- **WHAT IS EXPECTED**
Repeat each entry below exactly.

Stored data:

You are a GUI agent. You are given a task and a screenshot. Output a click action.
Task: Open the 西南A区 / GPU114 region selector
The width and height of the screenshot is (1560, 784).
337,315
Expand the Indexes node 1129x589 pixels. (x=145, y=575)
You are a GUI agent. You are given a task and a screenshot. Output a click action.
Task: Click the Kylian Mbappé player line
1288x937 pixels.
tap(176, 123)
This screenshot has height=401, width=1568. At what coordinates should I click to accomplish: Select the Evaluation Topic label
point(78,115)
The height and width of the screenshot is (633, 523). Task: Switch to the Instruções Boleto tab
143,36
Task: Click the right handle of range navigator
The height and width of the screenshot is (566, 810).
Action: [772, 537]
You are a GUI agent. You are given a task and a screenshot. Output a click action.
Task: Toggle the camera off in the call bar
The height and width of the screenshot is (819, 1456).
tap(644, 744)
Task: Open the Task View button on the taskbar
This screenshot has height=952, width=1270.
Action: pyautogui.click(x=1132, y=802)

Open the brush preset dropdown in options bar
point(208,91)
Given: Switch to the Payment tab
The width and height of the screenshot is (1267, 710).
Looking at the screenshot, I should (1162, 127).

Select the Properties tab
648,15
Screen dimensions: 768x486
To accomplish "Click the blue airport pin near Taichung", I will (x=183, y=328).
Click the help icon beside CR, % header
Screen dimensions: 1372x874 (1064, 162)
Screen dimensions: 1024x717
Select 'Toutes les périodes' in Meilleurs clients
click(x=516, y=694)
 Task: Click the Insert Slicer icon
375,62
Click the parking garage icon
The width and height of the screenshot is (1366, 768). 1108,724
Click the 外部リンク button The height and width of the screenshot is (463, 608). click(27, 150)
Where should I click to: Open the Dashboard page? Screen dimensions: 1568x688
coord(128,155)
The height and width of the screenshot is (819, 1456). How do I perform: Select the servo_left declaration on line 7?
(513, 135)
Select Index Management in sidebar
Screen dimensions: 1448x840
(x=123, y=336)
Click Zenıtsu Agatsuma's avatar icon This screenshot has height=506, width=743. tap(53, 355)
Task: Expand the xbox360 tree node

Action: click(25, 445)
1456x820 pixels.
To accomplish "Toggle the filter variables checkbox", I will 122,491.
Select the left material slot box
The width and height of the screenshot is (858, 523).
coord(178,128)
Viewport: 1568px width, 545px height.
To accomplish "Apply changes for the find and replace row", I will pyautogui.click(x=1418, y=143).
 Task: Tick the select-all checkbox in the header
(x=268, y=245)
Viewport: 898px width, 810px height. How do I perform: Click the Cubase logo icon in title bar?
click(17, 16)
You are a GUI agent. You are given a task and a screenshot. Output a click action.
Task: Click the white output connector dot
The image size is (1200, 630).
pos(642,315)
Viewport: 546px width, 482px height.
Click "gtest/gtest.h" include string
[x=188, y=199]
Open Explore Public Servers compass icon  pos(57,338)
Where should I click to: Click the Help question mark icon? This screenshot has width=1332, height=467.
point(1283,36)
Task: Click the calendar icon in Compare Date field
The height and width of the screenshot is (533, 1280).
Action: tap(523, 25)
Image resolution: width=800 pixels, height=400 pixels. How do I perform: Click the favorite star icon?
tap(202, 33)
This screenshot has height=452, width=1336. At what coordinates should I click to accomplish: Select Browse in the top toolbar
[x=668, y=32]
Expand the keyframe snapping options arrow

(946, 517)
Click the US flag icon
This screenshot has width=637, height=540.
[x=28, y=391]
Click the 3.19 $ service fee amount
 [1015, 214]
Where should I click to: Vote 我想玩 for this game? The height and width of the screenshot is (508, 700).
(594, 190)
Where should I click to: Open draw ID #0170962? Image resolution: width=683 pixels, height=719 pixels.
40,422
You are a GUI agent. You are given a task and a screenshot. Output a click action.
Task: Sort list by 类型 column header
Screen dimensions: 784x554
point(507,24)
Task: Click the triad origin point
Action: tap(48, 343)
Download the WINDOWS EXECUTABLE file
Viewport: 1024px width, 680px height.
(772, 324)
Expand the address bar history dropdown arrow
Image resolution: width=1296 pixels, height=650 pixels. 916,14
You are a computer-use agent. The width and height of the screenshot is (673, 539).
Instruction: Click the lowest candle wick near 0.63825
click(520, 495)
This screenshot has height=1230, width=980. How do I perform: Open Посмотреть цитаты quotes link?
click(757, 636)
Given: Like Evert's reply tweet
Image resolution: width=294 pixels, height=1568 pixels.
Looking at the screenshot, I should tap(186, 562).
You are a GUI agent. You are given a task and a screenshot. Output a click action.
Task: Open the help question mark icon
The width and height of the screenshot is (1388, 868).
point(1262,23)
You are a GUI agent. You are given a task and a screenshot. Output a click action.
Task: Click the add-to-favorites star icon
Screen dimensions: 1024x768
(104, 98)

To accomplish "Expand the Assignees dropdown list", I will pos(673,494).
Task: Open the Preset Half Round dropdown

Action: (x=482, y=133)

- **RESPONSE FOR THIS EXERCISE**
You are a GUI agent. You are given a task and a screenshot. Output a click action.
Task: Open the 西南A区 / GPU114 region selector
The width and height of the screenshot is (1560, 784).
337,315
Expand the Indexes node 1129x589 pixels. (x=145, y=575)
You are a GUI agent. You are given a task and a screenshot. Output a click action.
Task: Click the Kylian Mbappé player line
1288x937 pixels.
tap(176, 123)
This screenshot has height=401, width=1568. At what coordinates should I click to accomplish: Select the Evaluation Topic label
point(78,115)
The height and width of the screenshot is (633, 523). Task: Switch to the Instruções Boleto tab
143,36
Task: Click the right handle of range navigator
The height and width of the screenshot is (566, 810).
Action: [772, 537]
You are a GUI agent. You are given a task and a screenshot. Output a click action.
Task: Toggle the camera off in the call bar
The height and width of the screenshot is (819, 1456).
tap(644, 744)
Task: Open the Task View button on the taskbar
This screenshot has height=952, width=1270.
Action: pyautogui.click(x=1132, y=802)

Open the brush preset dropdown in options bar
point(208,91)
Given: Switch to the Payment tab
The width and height of the screenshot is (1267, 710).
Looking at the screenshot, I should (1162, 127).

Select the Properties tab
648,15
Screen dimensions: 768x486
To accomplish "Click the blue airport pin near Taichung", I will (x=183, y=328).
Click the help icon beside CR, % header
Screen dimensions: 1372x874 (1064, 162)
Screen dimensions: 1024x717
Select 'Toutes les périodes' in Meilleurs clients
click(x=516, y=694)
 Task: Click the Insert Slicer icon
375,62
Click the parking garage icon
The width and height of the screenshot is (1366, 768). 1108,724
Click the 外部リンク button The height and width of the screenshot is (463, 608). click(27, 150)
Where should I click to: Open the Dashboard page? Screen dimensions: 1568x688
coord(128,155)
The height and width of the screenshot is (819, 1456). How do I perform: Select the servo_left declaration on line 7?
(513, 135)
Select Index Management in sidebar
Screen dimensions: 1448x840
(x=123, y=336)
Click Zenıtsu Agatsuma's avatar icon This screenshot has height=506, width=743. tap(53, 355)
Task: Expand the xbox360 tree node

Action: click(25, 445)
1456x820 pixels.
To accomplish "Toggle the filter variables checkbox", I will 122,491.
Select the left material slot box
The width and height of the screenshot is (858, 523).
coord(178,128)
Viewport: 1568px width, 545px height.
To accomplish "Apply changes for the find and replace row", I will pyautogui.click(x=1418, y=143).
 Task: Tick the select-all checkbox in the header
(x=268, y=245)
Viewport: 898px width, 810px height. How do I perform: Click the Cubase logo icon in title bar?
click(17, 16)
You are a GUI agent. You are given a task and a screenshot. Output a click action.
Task: Click the white output connector dot
The image size is (1200, 630).
pos(642,315)
Viewport: 546px width, 482px height.
Click "gtest/gtest.h" include string
[x=188, y=199]
Open Explore Public Servers compass icon  pos(57,338)
Where should I click to: Click the Help question mark icon? This screenshot has width=1332, height=467.
point(1283,36)
Task: Click the calendar icon in Compare Date field
The height and width of the screenshot is (533, 1280).
Action: tap(523, 25)
Image resolution: width=800 pixels, height=400 pixels. How do I perform: Click the favorite star icon?
tap(202, 33)
This screenshot has height=452, width=1336. At what coordinates should I click to accomplish: Select Browse in the top toolbar
[x=668, y=32]
Expand the keyframe snapping options arrow

(946, 517)
Click the US flag icon
This screenshot has width=637, height=540.
[x=28, y=391]
Click the 3.19 $ service fee amount
 [1015, 214]
Where should I click to: Vote 我想玩 for this game? The height and width of the screenshot is (508, 700).
(594, 190)
Where should I click to: Open draw ID #0170962? Image resolution: width=683 pixels, height=719 pixels.
40,422
You are a GUI agent. You are given a task and a screenshot. Output a click action.
Task: Sort list by 类型 column header
Screen dimensions: 784x554
point(507,24)
Task: Click the triad origin point
Action: tap(48, 343)
Download the WINDOWS EXECUTABLE file
Viewport: 1024px width, 680px height.
(772, 324)
Expand the address bar history dropdown arrow
Image resolution: width=1296 pixels, height=650 pixels. 916,14
You are a computer-use agent. The width and height of the screenshot is (673, 539).
Instruction: Click the lowest candle wick near 0.63825
click(520, 495)
This screenshot has height=1230, width=980. How do I perform: Open Посмотреть цитаты quotes link?
click(757, 636)
Given: Like Evert's reply tweet
Image resolution: width=294 pixels, height=1568 pixels.
Looking at the screenshot, I should tap(186, 562).
You are a GUI agent. You are given a task and a screenshot. Output a click action.
Task: Open the help question mark icon
The width and height of the screenshot is (1388, 868).
point(1262,23)
You are a GUI agent. You are given a task and a screenshot. Output a click action.
Task: Click the add-to-favorites star icon
Screen dimensions: 1024x768
(104, 98)

To accomplish "Expand the Assignees dropdown list", I will pos(673,494).
Task: Open the Preset Half Round dropdown

Action: (x=482, y=133)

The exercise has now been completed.